Assignment: The full listing needs to be output exactly.

Supplied records:
******

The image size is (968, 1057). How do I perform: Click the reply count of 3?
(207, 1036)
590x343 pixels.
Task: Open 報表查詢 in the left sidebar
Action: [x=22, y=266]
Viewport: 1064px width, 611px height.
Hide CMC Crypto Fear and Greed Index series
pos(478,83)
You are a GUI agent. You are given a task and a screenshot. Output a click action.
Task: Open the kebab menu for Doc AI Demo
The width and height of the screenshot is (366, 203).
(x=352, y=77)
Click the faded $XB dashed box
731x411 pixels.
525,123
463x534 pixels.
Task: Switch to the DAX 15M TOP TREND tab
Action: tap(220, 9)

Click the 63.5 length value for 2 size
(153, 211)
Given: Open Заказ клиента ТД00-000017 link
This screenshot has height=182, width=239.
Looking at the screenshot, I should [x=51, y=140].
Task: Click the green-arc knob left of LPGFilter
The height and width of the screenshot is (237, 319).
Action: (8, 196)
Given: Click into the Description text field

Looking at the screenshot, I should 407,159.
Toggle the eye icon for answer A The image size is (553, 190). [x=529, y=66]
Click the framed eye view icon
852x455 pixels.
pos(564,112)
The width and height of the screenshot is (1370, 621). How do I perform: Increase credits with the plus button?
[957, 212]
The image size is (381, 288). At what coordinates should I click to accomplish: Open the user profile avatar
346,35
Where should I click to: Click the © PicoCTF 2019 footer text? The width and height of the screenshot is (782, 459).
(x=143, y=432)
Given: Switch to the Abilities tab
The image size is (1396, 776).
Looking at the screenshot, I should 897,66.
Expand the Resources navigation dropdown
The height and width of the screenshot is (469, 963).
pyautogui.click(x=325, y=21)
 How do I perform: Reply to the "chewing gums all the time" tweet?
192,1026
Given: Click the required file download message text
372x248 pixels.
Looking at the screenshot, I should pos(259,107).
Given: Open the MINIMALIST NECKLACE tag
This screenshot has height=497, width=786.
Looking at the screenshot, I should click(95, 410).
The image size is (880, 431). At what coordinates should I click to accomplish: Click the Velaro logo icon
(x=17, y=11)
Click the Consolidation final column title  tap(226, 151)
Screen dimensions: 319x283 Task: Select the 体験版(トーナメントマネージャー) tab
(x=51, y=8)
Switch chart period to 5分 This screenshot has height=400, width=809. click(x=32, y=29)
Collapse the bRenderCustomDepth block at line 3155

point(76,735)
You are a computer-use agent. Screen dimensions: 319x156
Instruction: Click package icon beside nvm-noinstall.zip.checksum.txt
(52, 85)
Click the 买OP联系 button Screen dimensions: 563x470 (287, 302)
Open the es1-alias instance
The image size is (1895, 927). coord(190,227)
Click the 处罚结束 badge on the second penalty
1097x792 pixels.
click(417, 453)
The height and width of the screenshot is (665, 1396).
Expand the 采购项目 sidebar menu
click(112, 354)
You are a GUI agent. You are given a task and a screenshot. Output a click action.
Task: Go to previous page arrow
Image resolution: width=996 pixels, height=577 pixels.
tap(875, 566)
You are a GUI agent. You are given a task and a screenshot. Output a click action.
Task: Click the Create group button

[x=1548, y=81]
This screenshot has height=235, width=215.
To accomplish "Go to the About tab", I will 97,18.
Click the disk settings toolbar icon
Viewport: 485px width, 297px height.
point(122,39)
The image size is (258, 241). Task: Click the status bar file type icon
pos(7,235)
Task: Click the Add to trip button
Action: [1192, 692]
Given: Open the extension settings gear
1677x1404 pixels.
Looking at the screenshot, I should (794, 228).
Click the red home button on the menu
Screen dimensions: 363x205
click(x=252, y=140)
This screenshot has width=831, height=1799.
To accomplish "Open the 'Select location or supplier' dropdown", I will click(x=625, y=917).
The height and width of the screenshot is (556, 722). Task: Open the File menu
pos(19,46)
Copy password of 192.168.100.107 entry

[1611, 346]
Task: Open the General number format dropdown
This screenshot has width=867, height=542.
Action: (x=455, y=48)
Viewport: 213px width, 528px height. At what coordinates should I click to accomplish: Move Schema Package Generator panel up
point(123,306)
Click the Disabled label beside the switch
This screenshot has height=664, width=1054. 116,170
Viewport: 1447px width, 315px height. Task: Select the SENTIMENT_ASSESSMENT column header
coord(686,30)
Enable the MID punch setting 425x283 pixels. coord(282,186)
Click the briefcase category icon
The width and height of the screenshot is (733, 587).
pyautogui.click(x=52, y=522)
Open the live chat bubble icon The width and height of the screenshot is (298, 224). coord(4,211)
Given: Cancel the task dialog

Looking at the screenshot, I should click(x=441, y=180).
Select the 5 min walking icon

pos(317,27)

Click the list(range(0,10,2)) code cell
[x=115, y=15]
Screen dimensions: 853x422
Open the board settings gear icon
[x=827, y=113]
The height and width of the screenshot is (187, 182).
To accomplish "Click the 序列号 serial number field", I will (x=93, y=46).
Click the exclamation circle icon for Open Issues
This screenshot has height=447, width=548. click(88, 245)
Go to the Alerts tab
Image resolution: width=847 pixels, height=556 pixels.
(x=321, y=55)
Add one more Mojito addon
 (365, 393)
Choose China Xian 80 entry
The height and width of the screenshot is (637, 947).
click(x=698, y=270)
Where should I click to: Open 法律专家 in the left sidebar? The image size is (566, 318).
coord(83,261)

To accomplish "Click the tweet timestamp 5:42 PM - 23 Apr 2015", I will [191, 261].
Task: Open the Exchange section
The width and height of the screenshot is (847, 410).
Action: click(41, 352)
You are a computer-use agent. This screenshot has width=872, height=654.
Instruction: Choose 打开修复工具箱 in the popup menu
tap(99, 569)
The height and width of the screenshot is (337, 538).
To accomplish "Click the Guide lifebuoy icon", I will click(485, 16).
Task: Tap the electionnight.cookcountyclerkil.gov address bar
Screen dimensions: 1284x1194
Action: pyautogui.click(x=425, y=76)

******

Solution to this problem:
The image size is (968, 1057). How do I perform: Click the reply count of 3?
(207, 1036)
590x343 pixels.
Task: Open 報表查詢 in the left sidebar
Action: [x=22, y=266]
Viewport: 1064px width, 611px height.
Hide CMC Crypto Fear and Greed Index series
pos(478,83)
You are a GUI agent. You are given a task and a screenshot. Output a click action.
Task: Open the kebab menu for Doc AI Demo
The width and height of the screenshot is (366, 203).
(x=352, y=77)
Click the faded $XB dashed box
731x411 pixels.
525,123
463x534 pixels.
Task: Switch to the DAX 15M TOP TREND tab
Action: tap(220, 9)

Click the 63.5 length value for 2 size
(153, 211)
Given: Open Заказ клиента ТД00-000017 link
This screenshot has height=182, width=239.
Looking at the screenshot, I should [x=51, y=140].
Task: Click the green-arc knob left of LPGFilter
The height and width of the screenshot is (237, 319).
Action: (8, 196)
Given: Click into the Description text field

Looking at the screenshot, I should 407,159.
Toggle the eye icon for answer A The image size is (553, 190). [x=529, y=66]
Click the framed eye view icon
852x455 pixels.
pos(564,112)
The width and height of the screenshot is (1370, 621). How do I perform: Increase credits with the plus button?
[957, 212]
The image size is (381, 288). At what coordinates should I click to accomplish: Open the user profile avatar
346,35
Where should I click to: Click the © PicoCTF 2019 footer text? The width and height of the screenshot is (782, 459).
(x=143, y=432)
Given: Switch to the Abilities tab
The image size is (1396, 776).
Looking at the screenshot, I should 897,66.
Expand the Resources navigation dropdown
The height and width of the screenshot is (469, 963).
pyautogui.click(x=325, y=21)
 How do I perform: Reply to the "chewing gums all the time" tweet?
192,1026
Given: Click the required file download message text
372x248 pixels.
Looking at the screenshot, I should pos(259,107).
Given: Open the MINIMALIST NECKLACE tag
This screenshot has height=497, width=786.
Looking at the screenshot, I should click(95, 410).
The image size is (880, 431). At what coordinates should I click to accomplish: Click the Velaro logo icon
(x=17, y=11)
Click the Consolidation final column title  tap(226, 151)
Screen dimensions: 319x283 Task: Select the 体験版(トーナメントマネージャー) tab
(x=51, y=8)
Switch chart period to 5分 This screenshot has height=400, width=809. click(x=32, y=29)
Collapse the bRenderCustomDepth block at line 3155

point(76,735)
You are a computer-use agent. Screen dimensions: 319x156
Instruction: Click package icon beside nvm-noinstall.zip.checksum.txt
(52, 85)
Click the 买OP联系 button Screen dimensions: 563x470 (287, 302)
Open the es1-alias instance
The image size is (1895, 927). coord(190,227)
Click the 处罚结束 badge on the second penalty
1097x792 pixels.
click(417, 453)
The height and width of the screenshot is (665, 1396).
Expand the 采购项目 sidebar menu
click(112, 354)
You are a GUI agent. You are given a task and a screenshot. Output a click action.
Task: Go to previous page arrow
Image resolution: width=996 pixels, height=577 pixels.
tap(875, 566)
You are a GUI agent. You are given a task and a screenshot. Output a click action.
Task: Click the Create group button

[x=1548, y=81]
This screenshot has height=235, width=215.
To accomplish "Go to the About tab", I will 97,18.
Click the disk settings toolbar icon
Viewport: 485px width, 297px height.
point(122,39)
The image size is (258, 241). Task: Click the status bar file type icon
pos(7,235)
Task: Click the Add to trip button
Action: [1192, 692]
Given: Open the extension settings gear
1677x1404 pixels.
Looking at the screenshot, I should (794, 228).
Click the red home button on the menu
Screen dimensions: 363x205
click(x=252, y=140)
This screenshot has width=831, height=1799.
To accomplish "Open the 'Select location or supplier' dropdown", I will click(x=625, y=917).
The height and width of the screenshot is (556, 722). Task: Open the File menu
pos(19,46)
Copy password of 192.168.100.107 entry

[1611, 346]
Task: Open the General number format dropdown
This screenshot has width=867, height=542.
Action: (x=455, y=48)
Viewport: 213px width, 528px height. At what coordinates should I click to accomplish: Move Schema Package Generator panel up
point(123,306)
Click the Disabled label beside the switch
This screenshot has height=664, width=1054. 116,170
Viewport: 1447px width, 315px height. Task: Select the SENTIMENT_ASSESSMENT column header
coord(686,30)
Enable the MID punch setting 425x283 pixels. coord(282,186)
Click the briefcase category icon
The width and height of the screenshot is (733, 587).
pyautogui.click(x=52, y=522)
Open the live chat bubble icon The width and height of the screenshot is (298, 224). coord(4,211)
Given: Cancel the task dialog

Looking at the screenshot, I should click(x=441, y=180).
Select the 5 min walking icon

pos(317,27)

Click the list(range(0,10,2)) code cell
[x=115, y=15]
Screen dimensions: 853x422
Open the board settings gear icon
[x=827, y=113]
The height and width of the screenshot is (187, 182).
To accomplish "Click the 序列号 serial number field", I will (x=93, y=46).
Click the exclamation circle icon for Open Issues
This screenshot has height=447, width=548. click(88, 245)
Go to the Alerts tab
Image resolution: width=847 pixels, height=556 pixels.
(x=321, y=55)
Add one more Mojito addon
 (365, 393)
Choose China Xian 80 entry
The height and width of the screenshot is (637, 947).
click(x=698, y=270)
Where should I click to: Open 法律专家 in the left sidebar? The image size is (566, 318).
coord(83,261)

To accomplish "Click the tweet timestamp 5:42 PM - 23 Apr 2015", I will [191, 261].
Task: Open the Exchange section
The width and height of the screenshot is (847, 410).
Action: click(41, 352)
You are a computer-use agent. This screenshot has width=872, height=654.
Instruction: Choose 打开修复工具箱 in the popup menu
tap(99, 569)
The height and width of the screenshot is (337, 538).
To accomplish "Click the Guide lifebuoy icon", I will click(485, 16).
Task: Tap the electionnight.cookcountyclerkil.gov address bar
Screen dimensions: 1284x1194
Action: pyautogui.click(x=425, y=76)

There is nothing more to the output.